Andrew Lambirth

Cool, anonymous and morbid

Andrew Lambirth on an exhibition of work by the Belgian artist Luc Tuymans

issue 10 July 2004

If you were to wander round the Luc Tuymans exhibition at Tate Modern (until 26 September) without any previous knowledge of the artist (and with a disinclination to read the information panels), you might come away with the impression that here was a rather traditional painter, eclectic as to subject matter, with a distinctively pale, washed-out palette. The portraits, still lifes and occasional landscape would reassure with their pseudo-familiarity. The faded, emotive colours might even seduce aesthetically. You might enjoy what you construed as a fey poetic vein in the artist, or an attractive intimacy of statement. But you would be wrong. Tuymans deals in banality and horror, and his work is about the nature of history and memory. The trouble is, you have to be told this before the work starts to harbour these meanings. This is art which is entirely reliant upon verbal explanation.

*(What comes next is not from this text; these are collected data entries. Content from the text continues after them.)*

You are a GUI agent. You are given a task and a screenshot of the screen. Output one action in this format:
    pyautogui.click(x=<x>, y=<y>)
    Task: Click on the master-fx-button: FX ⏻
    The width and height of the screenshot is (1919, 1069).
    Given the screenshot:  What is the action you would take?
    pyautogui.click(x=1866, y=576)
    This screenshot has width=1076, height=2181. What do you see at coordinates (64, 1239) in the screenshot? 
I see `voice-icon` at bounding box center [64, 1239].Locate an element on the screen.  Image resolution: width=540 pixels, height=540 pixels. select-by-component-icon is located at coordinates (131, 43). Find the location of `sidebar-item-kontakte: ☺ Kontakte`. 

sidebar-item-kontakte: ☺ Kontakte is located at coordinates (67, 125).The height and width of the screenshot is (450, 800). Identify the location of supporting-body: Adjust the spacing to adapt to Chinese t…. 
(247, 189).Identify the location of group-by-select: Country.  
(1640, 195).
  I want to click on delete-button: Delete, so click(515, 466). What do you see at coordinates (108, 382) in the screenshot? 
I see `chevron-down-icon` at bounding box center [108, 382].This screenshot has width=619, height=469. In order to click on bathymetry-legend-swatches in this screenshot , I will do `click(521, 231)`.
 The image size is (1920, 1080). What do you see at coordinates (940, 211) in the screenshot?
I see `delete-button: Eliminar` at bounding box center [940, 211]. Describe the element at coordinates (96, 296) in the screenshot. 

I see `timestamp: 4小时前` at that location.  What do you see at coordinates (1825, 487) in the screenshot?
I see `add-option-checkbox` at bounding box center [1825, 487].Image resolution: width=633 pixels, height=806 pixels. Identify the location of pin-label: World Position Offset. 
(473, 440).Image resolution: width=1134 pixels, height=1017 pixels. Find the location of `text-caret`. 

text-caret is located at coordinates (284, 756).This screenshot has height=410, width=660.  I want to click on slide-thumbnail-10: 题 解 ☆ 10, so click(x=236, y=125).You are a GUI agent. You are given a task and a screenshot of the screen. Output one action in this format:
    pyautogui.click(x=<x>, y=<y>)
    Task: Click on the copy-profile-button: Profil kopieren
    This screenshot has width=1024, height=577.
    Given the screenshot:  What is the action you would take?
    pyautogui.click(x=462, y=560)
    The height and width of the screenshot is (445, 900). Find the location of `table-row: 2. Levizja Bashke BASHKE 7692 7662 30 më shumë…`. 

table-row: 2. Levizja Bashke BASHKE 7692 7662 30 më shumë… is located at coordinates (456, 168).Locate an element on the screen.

There is, for instance, a beguiling vertical triptych in the fourth room of the exhibition, painted in an unusually soft and muddy orange. Tuymans says this is supposed to convey rage (his version of ‘seeing red’, perhaps?), and he has entitled it ‘Embitterment’. Yet I see it as altogether less vehement than that, and really rather pleasing — but then I am responding visually to it, rather than intellectually. No doubt the wrong way to look at it, since Tuymans tells us that it is ‘an emotional self-portrait…showing the inside of the body’. Really? But I still like it.

Alternately pale and poised or drab and depressing, Tuymans’s paintings are mostly small in size and look almost unaccountably good in their temporary Tate setting. This exhibition will no doubt be flooded by the earnest young, for Tuymans (born 1958) is one of the most influential painters of his generation.